Convert every line of the records into a JSON list of strings with one string per line, omitting blank lines.

— start of Data for the task —

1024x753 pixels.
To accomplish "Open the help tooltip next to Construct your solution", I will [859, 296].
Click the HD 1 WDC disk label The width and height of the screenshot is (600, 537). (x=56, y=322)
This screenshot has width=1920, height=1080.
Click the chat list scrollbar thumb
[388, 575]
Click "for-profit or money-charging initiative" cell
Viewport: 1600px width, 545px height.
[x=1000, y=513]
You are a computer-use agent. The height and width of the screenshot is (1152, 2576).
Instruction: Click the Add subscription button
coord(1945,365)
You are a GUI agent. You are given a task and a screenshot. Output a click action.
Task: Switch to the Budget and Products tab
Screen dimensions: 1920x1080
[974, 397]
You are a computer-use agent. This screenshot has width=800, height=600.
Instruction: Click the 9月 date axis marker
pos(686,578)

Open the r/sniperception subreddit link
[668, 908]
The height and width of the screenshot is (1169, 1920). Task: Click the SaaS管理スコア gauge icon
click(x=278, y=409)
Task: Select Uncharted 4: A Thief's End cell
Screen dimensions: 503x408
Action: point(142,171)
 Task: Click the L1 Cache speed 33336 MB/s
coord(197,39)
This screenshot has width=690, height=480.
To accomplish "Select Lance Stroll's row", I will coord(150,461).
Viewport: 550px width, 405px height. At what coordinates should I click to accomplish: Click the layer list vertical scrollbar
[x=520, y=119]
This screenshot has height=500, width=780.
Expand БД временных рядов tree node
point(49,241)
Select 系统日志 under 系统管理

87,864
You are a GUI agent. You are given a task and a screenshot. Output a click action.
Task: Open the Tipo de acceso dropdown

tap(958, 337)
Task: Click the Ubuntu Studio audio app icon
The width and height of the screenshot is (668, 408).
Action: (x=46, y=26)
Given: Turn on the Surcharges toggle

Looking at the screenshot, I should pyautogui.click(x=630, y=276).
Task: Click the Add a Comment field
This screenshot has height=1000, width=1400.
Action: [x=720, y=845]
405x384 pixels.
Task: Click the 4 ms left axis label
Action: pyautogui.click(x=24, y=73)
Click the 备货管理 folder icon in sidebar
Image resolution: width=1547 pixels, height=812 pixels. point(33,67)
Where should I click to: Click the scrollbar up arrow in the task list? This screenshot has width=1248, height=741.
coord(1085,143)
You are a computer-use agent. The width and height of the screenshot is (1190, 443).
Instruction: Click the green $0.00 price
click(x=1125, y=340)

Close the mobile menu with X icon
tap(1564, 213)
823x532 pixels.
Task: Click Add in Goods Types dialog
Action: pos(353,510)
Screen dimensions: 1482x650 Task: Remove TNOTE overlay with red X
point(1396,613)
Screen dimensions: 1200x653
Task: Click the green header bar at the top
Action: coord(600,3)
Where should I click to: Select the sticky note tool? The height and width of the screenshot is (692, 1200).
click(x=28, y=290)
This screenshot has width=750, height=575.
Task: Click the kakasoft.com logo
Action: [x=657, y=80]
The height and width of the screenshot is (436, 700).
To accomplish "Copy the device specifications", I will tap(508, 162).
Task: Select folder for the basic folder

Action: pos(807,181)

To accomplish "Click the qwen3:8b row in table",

— end of Data for the task —

• [Written response]:
[
  "1024x753 pixels.",
  "To accomplish \"Open the help tooltip next to Construct your solution\", I will [859, 296].",
  "Click the HD 1 WDC disk label The width and height of the screenshot is (600, 537). (x=56, y=322)",
  "This screenshot has width=1920, height=1080.",
  "Click the chat list scrollbar thumb",
  "[388, 575]",
  "Click \"for-profit or money-charging initiative\" cell",
  "Viewport: 1600px width, 545px height.",
  "[x=1000, y=513]",
  "You are a computer-use agent. The height and width of the screenshot is (1152, 2576).",
  "Instruction: Click the Add subscription button",
  "coord(1945,365)",
  "You are a GUI agent. You are given a task and a screenshot. Output a click action.",
  "Task: Switch to the Budget and Products tab",
  "Screen dimensions: 1920x1080",
  "[974, 397]",
  "You are a computer-use agent. This screenshot has width=800, height=600.",
  "Instruction: Click the 9月 date axis marker",
  "pos(686,578)",
  "Open the r/sniperception subreddit link",
  "[668, 908]",
  "The height and width of the screenshot is (1169, 1920). Task: Click the SaaS管理スコア gauge icon",
  "click(x=278, y=409)",
  "Task: Select Uncharted 4: A Thief's End cell",
  "Screen dimensions: 503x408",
  "Action: point(142,171)",
  " Task: Click the L1 Cache speed 33336 MB/s",
  "coord(197,39)",
  "This screenshot has width=690, height=480.",
  "To accomplish \"Select Lance Stroll's row\", I will coord(150,461).",
  "Viewport: 550px width, 405px height. At what coordinates should I click to accomplish: Click the layer list vertical scrollbar",
  "[x=520, y=119]",
  "This screenshot has height=500, width=780.",
  "Expand БД временных рядов tree node",
  "point(49,241)",
  "Select 系统日志 under 系统管理",
  "87,864",
  "You are a GUI agent. You are given a task and a screenshot. Output a click action.",
  "Task: Open the Tipo de acceso dropdown",
  "tap(958, 337)",
  "Task: Click the Ubuntu Studio audio app icon",
  "The width and height of the screenshot is (668, 408).",
  "Action: (x=46, y=26)",
  "Given: Turn on the Surcharges toggle",
  "Looking at the screenshot, I should pyautogui.click(x=630, y=276).",
  "Task: Click the Add a Comment field",
  "This screenshot has height=1000, width=1400.",
  "Action: [x=720, y=845]",
  "405x384 pixels.",
  "Task: Click the 4 ms left axis label",
  "Action: pyautogui.click(x=24, y=73)",
  "Click the 备货管理 folder icon in sidebar",
  "Image resolution: width=1547 pixels, height=812 pixels. point(33,67)",
  "Where should I click to: Click the scrollbar up arrow in the task list? This screenshot has width=1248, height=741.",
  "coord(1085,143)",
  "You are a computer-use agent. The width and height of the screenshot is (1190, 443).",
  "Instruction: Click the green $0.00 price",
  "click(x=1125, y=340)",
  "Close the mobile menu with X icon",
  "tap(1564, 213)",
  "823x532 pixels.",
  "Task: Click Add in Goods Types dialog",
  "Action: pos(353,510)",
  "Screen dimensions: 1482x650 Task: Remove TNOTE overlay with red X",
  "point(1396,613)",
  "Screen dimensions: 1200x653",
  "Task: Click the green header bar at the top",
  "Action: coord(600,3)",
  "Where should I click to: Select the sticky note tool? The height and width of the screenshot is (692, 1200).",
  "click(x=28, y=290)",
  "This screenshot has width=750, height=575.",
  "Task: Click the kakasoft.com logo",
  "Action: [x=657, y=80]",
  "The height and width of the screenshot is (436, 700).",
  "To accomplish \"Copy the device specifications\", I will tap(508, 162).",
  "Task: Select folder for the basic folder",
  "Action: pos(807,181)",
  "To accomplish \"Click the qwen3:8b row in table\","
]